▶ CONSIGNE: Recopiez à l'identique l'extrait sur le sélénium et les vitamines A et E, du titre jusqu'à la dernière phrase.

SELENIUM, VITAMINES A ET E : UN CHOIX RAISONNÉ
Damien Galtier - Diététicien nutritionniste
La majorité des consommatrices d’édulcorant sont bien concernées par un apport adéquat en anti-oxydants. Elles sont moins préoccupées par les polyphénols, la vitamine C ou encore les caroténoïdes, qu’elles trouvent dans les fruits et légumes qu’elles continuent à consommer régulièrement. Elles trouveront un réel bénéfice dans une complémentation en sélénium et vitamines A et E.

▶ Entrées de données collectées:
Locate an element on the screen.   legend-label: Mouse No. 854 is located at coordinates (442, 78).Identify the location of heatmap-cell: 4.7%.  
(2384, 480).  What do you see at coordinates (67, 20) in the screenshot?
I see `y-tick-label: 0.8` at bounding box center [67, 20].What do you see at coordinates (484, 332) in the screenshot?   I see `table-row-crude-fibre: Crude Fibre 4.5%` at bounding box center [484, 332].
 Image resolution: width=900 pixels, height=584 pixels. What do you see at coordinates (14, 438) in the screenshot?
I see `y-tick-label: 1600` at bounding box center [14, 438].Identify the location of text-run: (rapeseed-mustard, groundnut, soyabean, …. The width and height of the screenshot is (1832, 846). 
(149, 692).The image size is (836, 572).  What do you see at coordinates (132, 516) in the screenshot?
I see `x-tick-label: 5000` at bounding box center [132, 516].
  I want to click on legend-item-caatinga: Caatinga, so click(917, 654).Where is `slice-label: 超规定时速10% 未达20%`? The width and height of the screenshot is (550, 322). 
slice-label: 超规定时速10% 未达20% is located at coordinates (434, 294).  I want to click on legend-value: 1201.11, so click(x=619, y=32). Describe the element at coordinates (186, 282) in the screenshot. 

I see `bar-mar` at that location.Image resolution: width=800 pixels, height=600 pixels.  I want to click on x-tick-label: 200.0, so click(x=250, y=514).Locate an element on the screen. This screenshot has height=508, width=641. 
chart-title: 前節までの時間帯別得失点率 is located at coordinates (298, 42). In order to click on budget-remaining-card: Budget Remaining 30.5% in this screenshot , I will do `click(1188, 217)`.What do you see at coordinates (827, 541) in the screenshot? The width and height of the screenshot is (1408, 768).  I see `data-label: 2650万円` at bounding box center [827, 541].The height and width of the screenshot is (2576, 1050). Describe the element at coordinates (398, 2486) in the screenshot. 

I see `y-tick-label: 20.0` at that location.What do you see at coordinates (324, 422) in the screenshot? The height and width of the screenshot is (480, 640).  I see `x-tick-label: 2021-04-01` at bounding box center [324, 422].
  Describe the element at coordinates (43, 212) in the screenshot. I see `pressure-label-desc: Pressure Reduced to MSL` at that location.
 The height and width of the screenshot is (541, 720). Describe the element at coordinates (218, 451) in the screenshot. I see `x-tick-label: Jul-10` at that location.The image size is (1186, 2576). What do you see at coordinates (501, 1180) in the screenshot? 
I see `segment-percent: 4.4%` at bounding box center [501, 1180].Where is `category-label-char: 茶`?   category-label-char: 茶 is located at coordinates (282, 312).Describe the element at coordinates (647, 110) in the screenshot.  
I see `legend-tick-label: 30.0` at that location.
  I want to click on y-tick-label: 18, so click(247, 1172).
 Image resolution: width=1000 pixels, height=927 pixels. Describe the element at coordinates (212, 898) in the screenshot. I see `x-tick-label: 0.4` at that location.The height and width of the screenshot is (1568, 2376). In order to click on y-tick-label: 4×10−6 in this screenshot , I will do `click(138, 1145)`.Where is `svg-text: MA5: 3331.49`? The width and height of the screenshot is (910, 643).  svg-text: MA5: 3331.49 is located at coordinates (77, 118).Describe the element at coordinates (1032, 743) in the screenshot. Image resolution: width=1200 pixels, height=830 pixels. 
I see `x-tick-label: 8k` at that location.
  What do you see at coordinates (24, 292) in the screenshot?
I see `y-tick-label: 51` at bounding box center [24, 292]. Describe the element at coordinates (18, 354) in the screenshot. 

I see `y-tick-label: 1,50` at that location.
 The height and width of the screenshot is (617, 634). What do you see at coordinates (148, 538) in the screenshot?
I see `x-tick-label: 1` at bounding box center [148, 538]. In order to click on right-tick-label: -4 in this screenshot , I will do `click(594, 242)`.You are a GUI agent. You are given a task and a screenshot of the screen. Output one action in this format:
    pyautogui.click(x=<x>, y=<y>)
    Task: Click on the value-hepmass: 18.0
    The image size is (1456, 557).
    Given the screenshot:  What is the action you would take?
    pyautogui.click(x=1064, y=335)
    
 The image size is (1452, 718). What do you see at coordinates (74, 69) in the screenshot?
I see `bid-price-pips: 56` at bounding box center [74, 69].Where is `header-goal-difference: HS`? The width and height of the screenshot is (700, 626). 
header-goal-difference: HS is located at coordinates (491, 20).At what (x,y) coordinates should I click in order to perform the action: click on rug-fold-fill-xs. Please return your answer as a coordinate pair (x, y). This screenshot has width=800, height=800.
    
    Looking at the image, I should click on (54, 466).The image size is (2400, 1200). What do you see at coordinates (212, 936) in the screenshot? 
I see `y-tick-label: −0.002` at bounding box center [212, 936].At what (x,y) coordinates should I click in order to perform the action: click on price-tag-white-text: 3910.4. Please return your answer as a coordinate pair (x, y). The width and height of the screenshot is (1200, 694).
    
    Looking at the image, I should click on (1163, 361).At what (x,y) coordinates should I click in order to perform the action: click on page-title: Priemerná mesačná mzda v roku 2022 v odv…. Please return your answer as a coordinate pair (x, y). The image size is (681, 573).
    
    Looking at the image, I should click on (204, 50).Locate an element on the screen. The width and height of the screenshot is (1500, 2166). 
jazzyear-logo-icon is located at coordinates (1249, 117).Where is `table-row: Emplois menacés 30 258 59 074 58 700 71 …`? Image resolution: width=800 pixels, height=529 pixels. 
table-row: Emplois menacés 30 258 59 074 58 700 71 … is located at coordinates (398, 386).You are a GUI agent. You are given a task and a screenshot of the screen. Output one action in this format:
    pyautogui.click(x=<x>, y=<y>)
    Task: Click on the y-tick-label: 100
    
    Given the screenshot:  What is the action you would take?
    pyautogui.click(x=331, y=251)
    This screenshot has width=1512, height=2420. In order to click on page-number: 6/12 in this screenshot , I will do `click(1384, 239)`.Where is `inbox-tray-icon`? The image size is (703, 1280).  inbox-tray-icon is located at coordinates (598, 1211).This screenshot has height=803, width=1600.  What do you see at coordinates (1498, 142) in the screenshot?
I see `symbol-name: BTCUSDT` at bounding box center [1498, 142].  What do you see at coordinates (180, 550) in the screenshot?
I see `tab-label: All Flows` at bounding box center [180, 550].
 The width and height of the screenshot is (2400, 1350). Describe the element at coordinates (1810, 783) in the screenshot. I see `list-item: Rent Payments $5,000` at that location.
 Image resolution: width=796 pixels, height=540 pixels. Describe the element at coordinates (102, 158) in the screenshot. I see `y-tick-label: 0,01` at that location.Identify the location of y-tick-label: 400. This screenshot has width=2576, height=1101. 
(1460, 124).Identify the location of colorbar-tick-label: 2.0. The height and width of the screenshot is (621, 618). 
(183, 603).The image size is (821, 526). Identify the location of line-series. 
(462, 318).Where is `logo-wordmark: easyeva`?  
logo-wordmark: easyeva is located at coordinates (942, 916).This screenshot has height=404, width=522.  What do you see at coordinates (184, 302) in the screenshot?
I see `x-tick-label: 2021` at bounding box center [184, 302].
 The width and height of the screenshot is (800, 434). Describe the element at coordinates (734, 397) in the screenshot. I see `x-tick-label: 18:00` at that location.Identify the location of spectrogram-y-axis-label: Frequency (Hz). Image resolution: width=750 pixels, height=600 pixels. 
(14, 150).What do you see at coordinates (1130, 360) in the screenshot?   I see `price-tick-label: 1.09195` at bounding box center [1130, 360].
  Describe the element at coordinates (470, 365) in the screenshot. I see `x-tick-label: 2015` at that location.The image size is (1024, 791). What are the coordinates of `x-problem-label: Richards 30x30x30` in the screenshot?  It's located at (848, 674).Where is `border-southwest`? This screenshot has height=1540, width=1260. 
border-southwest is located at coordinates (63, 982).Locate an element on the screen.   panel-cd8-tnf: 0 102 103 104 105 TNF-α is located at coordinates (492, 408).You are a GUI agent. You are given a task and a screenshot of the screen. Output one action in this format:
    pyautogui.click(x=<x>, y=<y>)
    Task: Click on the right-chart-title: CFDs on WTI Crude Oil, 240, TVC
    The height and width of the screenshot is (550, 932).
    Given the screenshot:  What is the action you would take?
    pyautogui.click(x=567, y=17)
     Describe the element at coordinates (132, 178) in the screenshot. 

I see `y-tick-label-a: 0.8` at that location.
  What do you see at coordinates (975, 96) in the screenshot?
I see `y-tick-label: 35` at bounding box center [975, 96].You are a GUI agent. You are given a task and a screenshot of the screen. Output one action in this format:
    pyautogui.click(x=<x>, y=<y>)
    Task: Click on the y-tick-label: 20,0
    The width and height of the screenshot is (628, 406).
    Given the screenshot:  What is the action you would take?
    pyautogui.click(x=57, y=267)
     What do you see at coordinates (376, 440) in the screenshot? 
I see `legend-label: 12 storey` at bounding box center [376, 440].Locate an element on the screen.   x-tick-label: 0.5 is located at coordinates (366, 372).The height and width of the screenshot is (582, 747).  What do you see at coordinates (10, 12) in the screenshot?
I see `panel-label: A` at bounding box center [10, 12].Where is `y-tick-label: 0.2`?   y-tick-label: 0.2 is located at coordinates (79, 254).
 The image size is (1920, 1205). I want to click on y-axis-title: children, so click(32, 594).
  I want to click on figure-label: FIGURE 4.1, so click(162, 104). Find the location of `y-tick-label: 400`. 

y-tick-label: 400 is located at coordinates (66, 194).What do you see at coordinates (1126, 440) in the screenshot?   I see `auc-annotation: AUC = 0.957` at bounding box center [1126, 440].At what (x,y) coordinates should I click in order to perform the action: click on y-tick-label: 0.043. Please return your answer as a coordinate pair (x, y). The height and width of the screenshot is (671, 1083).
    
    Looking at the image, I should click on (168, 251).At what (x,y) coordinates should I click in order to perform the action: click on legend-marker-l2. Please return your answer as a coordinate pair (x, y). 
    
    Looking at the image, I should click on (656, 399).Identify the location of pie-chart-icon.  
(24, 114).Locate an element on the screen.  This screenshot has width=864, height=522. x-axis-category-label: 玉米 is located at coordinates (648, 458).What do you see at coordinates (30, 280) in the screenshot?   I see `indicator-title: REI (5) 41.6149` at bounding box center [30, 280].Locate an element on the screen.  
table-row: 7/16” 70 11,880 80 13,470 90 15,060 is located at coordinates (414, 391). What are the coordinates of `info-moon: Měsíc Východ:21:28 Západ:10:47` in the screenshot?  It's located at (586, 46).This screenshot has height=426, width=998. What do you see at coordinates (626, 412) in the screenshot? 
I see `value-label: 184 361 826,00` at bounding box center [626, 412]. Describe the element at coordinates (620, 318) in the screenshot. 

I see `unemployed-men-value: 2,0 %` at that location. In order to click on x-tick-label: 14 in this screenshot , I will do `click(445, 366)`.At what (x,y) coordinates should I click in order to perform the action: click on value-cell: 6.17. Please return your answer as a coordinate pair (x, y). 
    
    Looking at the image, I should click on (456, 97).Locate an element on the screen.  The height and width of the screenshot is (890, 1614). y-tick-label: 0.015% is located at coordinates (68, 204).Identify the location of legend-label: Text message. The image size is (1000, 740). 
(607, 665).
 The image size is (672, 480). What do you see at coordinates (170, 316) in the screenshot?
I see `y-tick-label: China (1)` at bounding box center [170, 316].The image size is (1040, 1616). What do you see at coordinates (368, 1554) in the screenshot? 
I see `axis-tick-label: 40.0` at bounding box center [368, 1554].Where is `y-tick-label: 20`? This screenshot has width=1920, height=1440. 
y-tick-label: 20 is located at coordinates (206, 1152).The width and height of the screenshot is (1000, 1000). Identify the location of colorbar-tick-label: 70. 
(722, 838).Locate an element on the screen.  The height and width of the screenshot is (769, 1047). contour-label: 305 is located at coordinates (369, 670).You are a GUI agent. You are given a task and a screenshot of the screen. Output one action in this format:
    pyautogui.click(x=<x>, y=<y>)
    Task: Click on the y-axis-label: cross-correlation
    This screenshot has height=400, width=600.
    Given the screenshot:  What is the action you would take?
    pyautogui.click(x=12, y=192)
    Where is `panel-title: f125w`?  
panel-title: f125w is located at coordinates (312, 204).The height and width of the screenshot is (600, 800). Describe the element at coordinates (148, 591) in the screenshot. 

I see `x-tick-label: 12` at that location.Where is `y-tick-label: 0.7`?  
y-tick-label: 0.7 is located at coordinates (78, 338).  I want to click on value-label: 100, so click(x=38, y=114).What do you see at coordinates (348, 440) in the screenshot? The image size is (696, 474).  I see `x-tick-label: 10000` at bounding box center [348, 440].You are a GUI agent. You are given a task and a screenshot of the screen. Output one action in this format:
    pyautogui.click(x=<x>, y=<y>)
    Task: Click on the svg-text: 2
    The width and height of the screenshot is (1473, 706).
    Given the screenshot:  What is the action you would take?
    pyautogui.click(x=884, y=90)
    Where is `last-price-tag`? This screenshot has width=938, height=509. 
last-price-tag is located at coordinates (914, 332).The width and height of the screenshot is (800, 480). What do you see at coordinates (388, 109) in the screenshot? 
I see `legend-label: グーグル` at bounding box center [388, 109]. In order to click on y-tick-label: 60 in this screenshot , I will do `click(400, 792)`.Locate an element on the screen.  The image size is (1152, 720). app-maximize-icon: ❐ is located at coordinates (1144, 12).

▶ RÉPONSE:
SELENIUM, VITAMINES A ET E : UN CHOIX RAISONNÉ
Damien Galtier - Diététicien nutritionniste
La majorité des consommatrices d’édulcorant sont bien concernées par un apport adéquat en anti-oxydants. Elles sont moins préoccupées par les polyphénols, la vitamine C ou encore les caroténoïdes, qu’elles trouvent dans les fruits et légumes qu’elles continuent à consommer régulièrement. Elles trouveront un réel bénéfice dans une complémentation en sélénium et vitamines A et E.